__Texto fuente__
--- --- ---
# Sobre documentado



## Eva Maria

Quiero estar segura de haber traducido bien al francés:

- Sobre documentado = Enveloppe documentée ?

¿Tiene sentido?

EM


----------



## lpfr

Espero que no. Debe ser "Muy documentado" o "excesivamente documentado". Es decir con abundante o excesiva documentación.


----------



## Eva Maria

lpfr said:


> Espero que no. Debe ser "Muy documentado" o "excesivamente documentado". Es decir con abundante o excesiva documentación.


 

Iprf,

Jajaja! Es que si el texto original ya está mal escrito, imagínate su traducción!!!!

Merci!

EM


----------



## josepbadalona

Si "sobre" significa "enveloppe" , me pregunto si "documentado" no se referiría a "con todos los datos necesarios para el envío", o sea con la dirección del destinatario.... Es una simple sugerencia ...sin convicción


----------



## Eva Maria

josepbadalona said:


> Si "sobre" significa "enveloppe" , me pregunto si "documentado" no se referiría a "con todos los datos necesarios para el envío", o sea con la dirección del destinatario.... Es una simple sugerencia ...sin convicción


 

JB,

Pues sí! Tras reeler el párrafo entero del texto, he llegado a tu misma conclusión! 

Alors, je pense que "enveloppe documentée" peut faire le faire.
**** Chat. Martine (Mod...)

EM


----------



## josepbadalona

Eva Maria said:


> JB,
> 
> je pense que "enveloppe documentée" peut faire le faire.(permíteme = peut faire l'affaire)
> **** Chat. Martine (Mod...)
> 
> EM


----------



## lpfr

Eva Maria said:


> Alors, je pense que "enveloppe documentée" peut faire le faire.


 

  Creo que mejor sería "enveloppe avec documentation"

**** Chat. Martine (Mod...)


----------



## josepbadalona

mjbrolania said:


> la verdad es que suena fatal ¿por qué no nos das el contexto?


 
c'est vrai = on dit en général dans ce cas :
... (à nous retourner accompagné d') 
une enveloppe à vos nom et adresse/ une enveloppe libellée à vos nom et adresse/ une enveloppe portant votre adresse complète ...


----------



## Tina.Irun

Hola.
¿no podría ser un sobre con documentación en su interior?
donc une lettre avec documents inclus?
--- --- ---
__Actividades__
**A)** Conteste brevemente, a partir del hilo sobre la traducción de «sobre documentado», estas preguntas:
(i) ¿Qué dos expresiones propone lpfr en su primera respuesta en lugar de «sobre documentado»?
(ii) ¿A qué cree josepbadalona que podría referirse «documentado» si «sobre» significa «enveloppe»?
(iii) ¿Qué traducción al francés plantea Tina.Irun al final?
**B)** Prosiga el hilo sobre la traducción de «sobre documentado» a partir de su último mensaje.

__Información extraída__
--- --- ---
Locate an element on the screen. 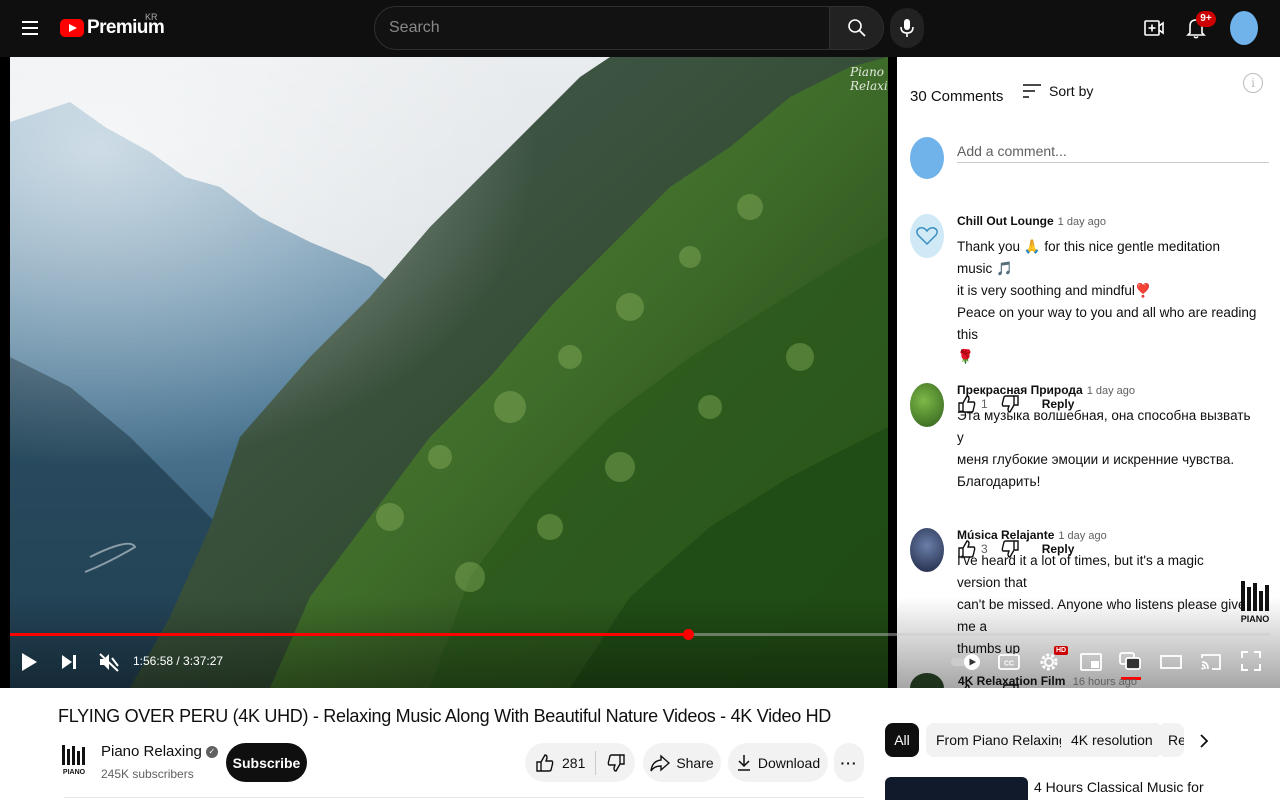  search-button is located at coordinates (856, 28).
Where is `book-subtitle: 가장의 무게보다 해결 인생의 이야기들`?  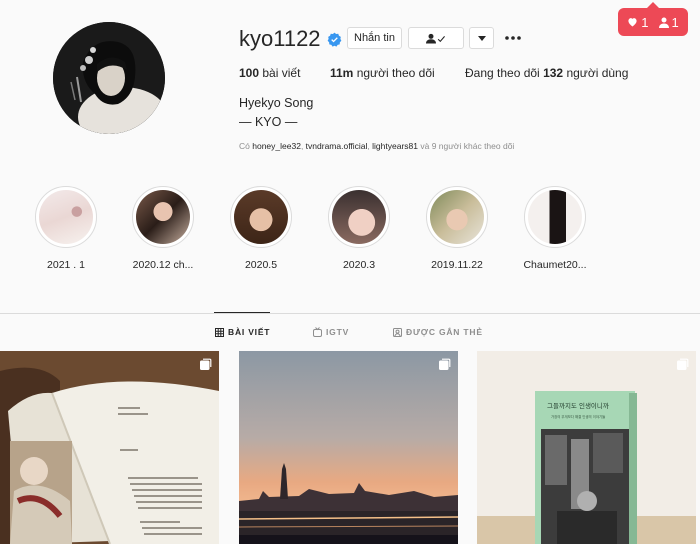
book-subtitle: 가장의 무게보다 해결 인생의 이야기들 is located at coordinates (578, 416).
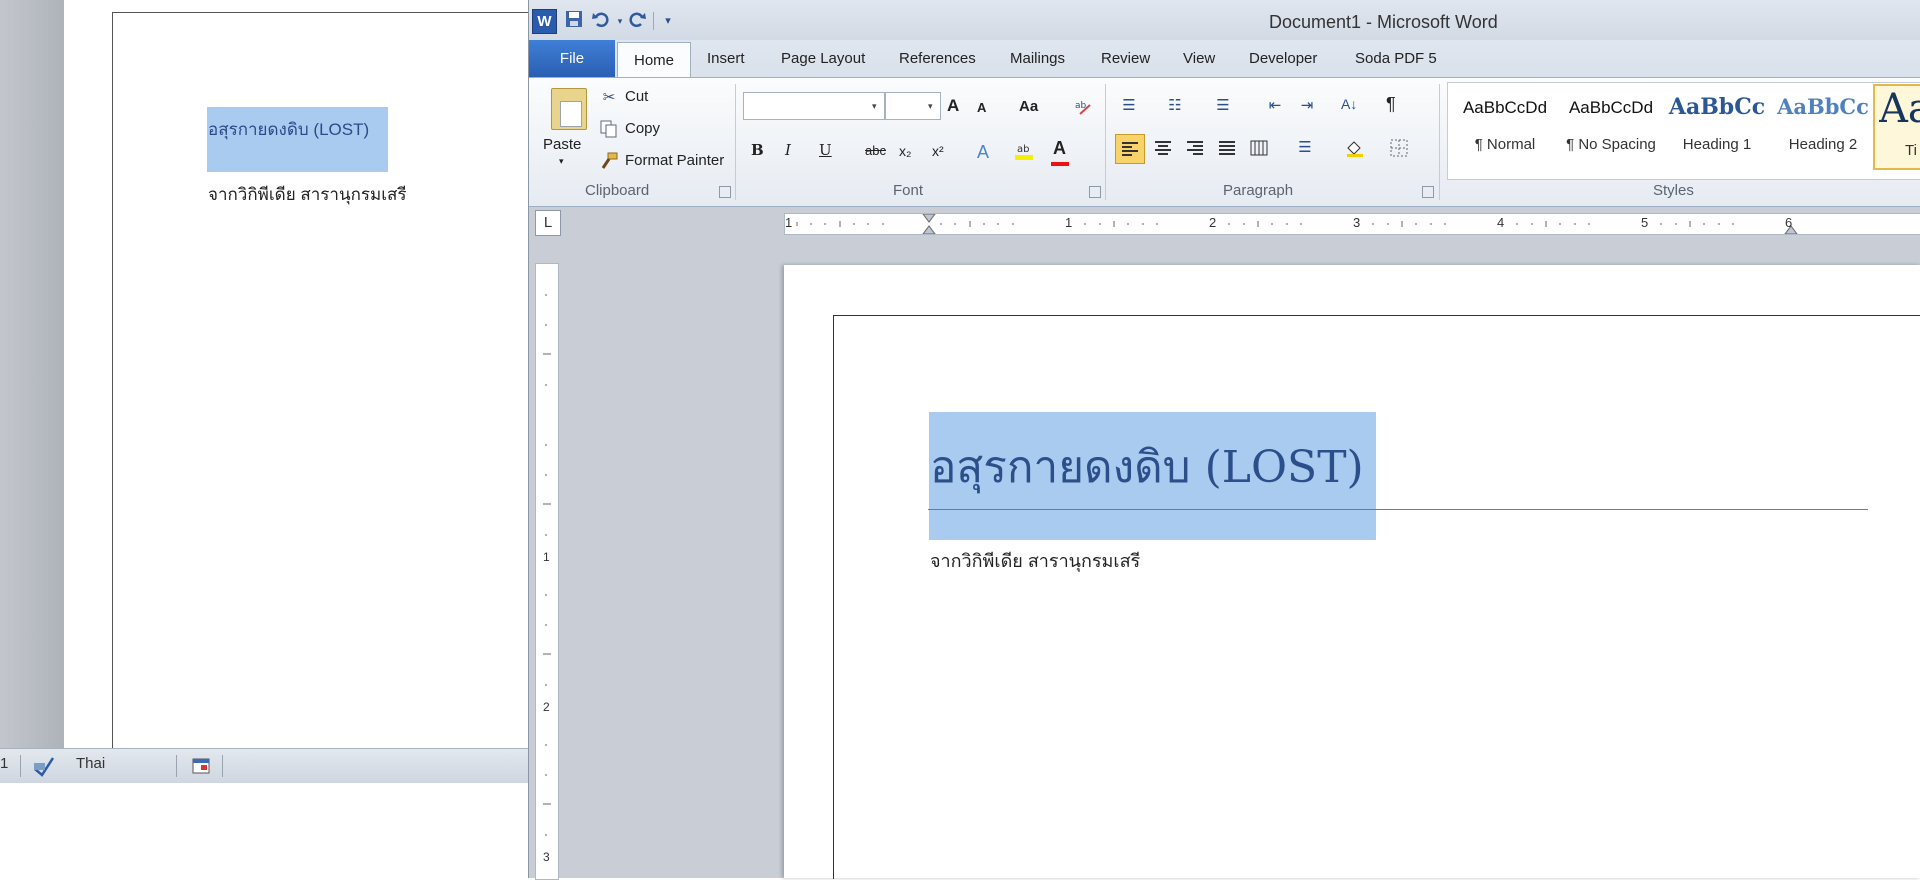 The width and height of the screenshot is (1920, 880). What do you see at coordinates (600, 21) in the screenshot?
I see `undo-icon` at bounding box center [600, 21].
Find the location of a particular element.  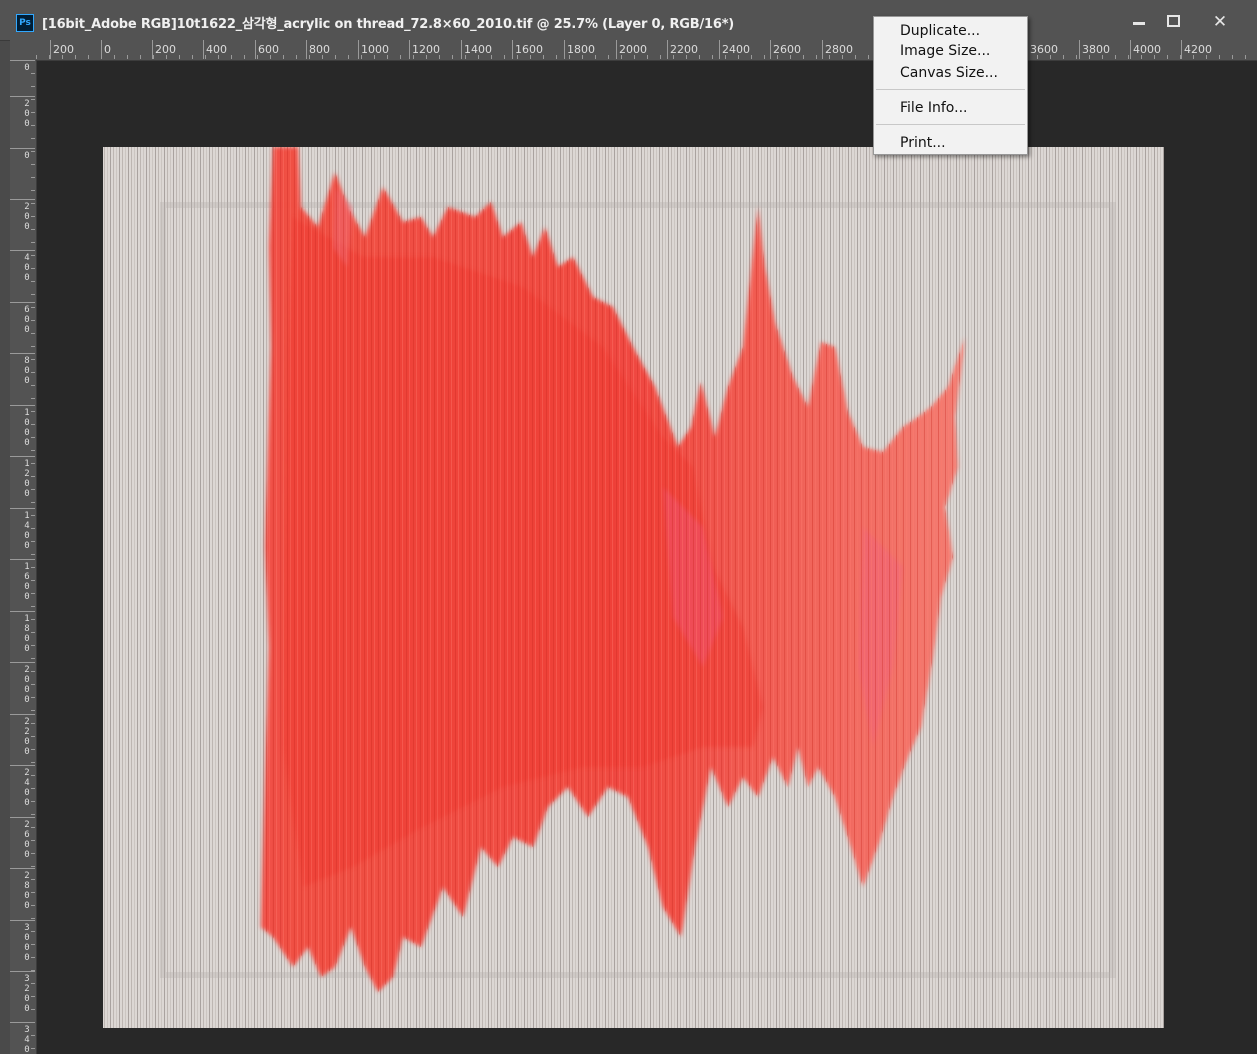

minimize-button is located at coordinates (1139, 22).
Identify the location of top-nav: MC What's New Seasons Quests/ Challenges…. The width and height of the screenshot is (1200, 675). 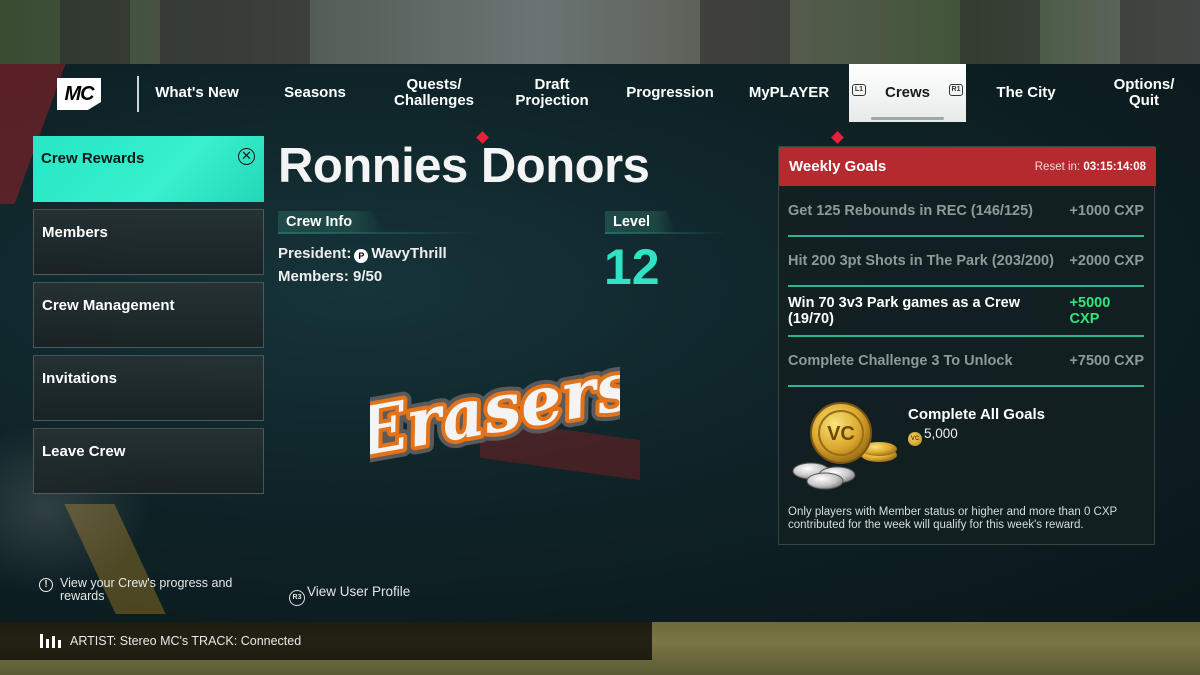
(600, 104).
--- --- ---
__Respuestas__
**A)**
(i) «Muy documentado» o «excesivamente documentado».
(ii) A «con todos los datos necesarios para el envío», es decir, con la dirección del destinatario.
(iii) «une lettre avec documents inclus».

**B)**
----------



## Gévy

Hola:

Iba a decir lo mismo que Iglesia, es un sobre que contiene todos los documentos.

Une enveloppe contenant les documents.

Bisous,

Gévy


----------



## Eva Maria

mjbrolania said:


> la verdad es que suena fatal ¿por qué no nos das el contexto?


 

Mj,

Es la descripción de un sobre:

sobre (cerrado, documentado y listo para enviar), conteniendo....

Pienso que quizá "documentée" aquí, con el sentido implícito de "con la dirección y los sellos puestos", no quedaría tan mal (ya que en español lo han puesto tal cual).

EM



josepbadalona said:


> c'est vrai = on dit en général dans ce cas :
> ... (à nous retourner accompagné d')
> une enveloppe à vos nom et adresse/ une enveloppe libellée à vos nom et adresse/ une enveloppe portant votre adresse complète ...


 

JB,

Oui, pero demasiada explicación. En español en el original ponen únicamente "documentado", imagino que significando "libellée à le nom et adresse de l'entreprise / portant l'adresse complète de l'entreprise".

Podría quedar bien traducirlo literalmente como "documentée" en el contexto, je pense.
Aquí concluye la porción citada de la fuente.